[pystatsmodels] Contributing to Statsmodels

bksahu

2018-12-10 14:14:19 UTC

Thank you for helping me out.

Hi there. I am a junior undergrad in cs having some experience in python
with a limited knowledge of stats. I have used basic functions
of statsmodels like OLS and really loved it. So, I would like to contribute
to this project. Apart from the docs, could you please give me some
pointers where I should be looking into to get started with statsmodels.

Hi,
Most issues right now are pretty difficult.
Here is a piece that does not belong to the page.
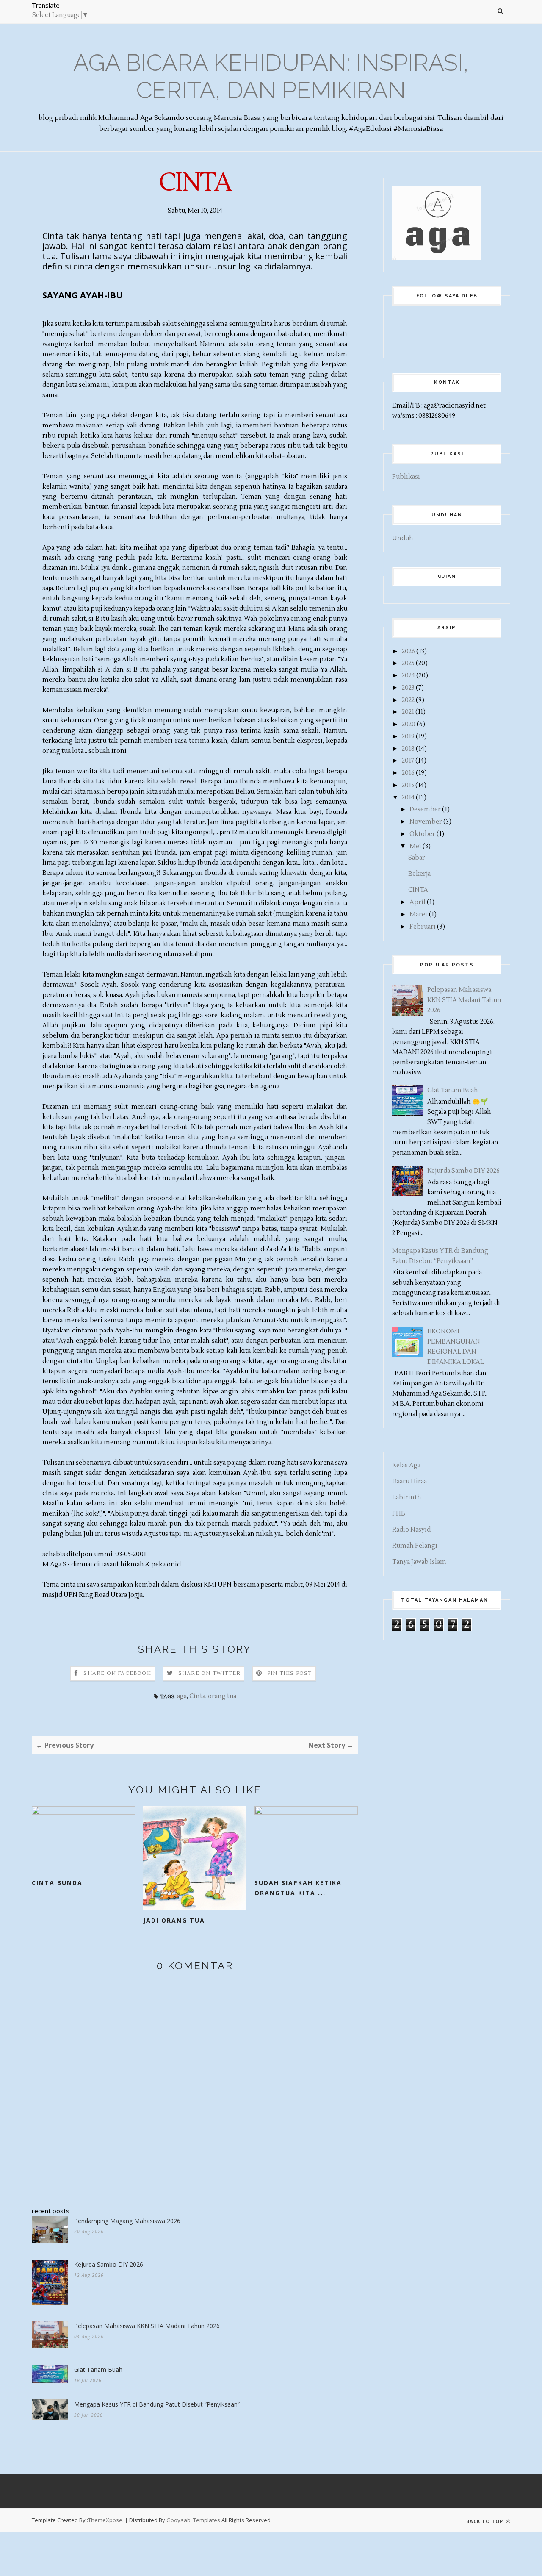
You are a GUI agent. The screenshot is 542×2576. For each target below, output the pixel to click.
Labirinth (406, 1497)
We have a "Good as First PR"
label but it is not well maintained, and it is difficult to guess what is
easy with different backgrounds
https://github.com/statsmodels/statsmodels/issues?q=is%3Aopen+is%3Aissue+label%3A%22Good+as+First+PR%22
A very useful and not too difficult way to contribute would be to improve
unit test coverage.
Around 40% of our code are unit tests, but there are still gaps in unit
test coverage.
When I have to fix bugs, I often end up changing 1 to 5 lines of code and
adding 30 to 50 lines of unit tests.
We have two areas where unit tests are lacking.
One is in less used functions and options that are not verified against
other packages like R. This would be good to improve with some basic
knowledge of R or another statistics package.
The second is input validation. In many cases our code "assumes" that we
get the correct inputs by the user or caller. We support pandas Series and
DataFrames in general, but outside of the main models and function we often
don't have unit tests for it. In some cases we handle pandas data but don't
take advantage of the additional information that is provided, e.g. names
and indices.
After browsing the unit test coverage for a bit, it looks better than I
remembered in terms of line coverage
All main subdirectories have around 90% coverage (more on coveralls, less
on codecov)
https://coveralls.io/github/statsmodels/statsmodels
https://codecov.io/gh/statsmodels/statsmodels/tree/master/statsmodels
One currently untested/unsupported module is
statsmodels.stats.descriptivestats which is a "fix or delete" case. The
main reason to keep it is if we can support things that pandas `describe`
does not support, but even before adding enhancements it needs cleanup and
unit tests.
https://github.com/statsmodels/statsmodels/issues/2630
Josef

Regards,
bksahu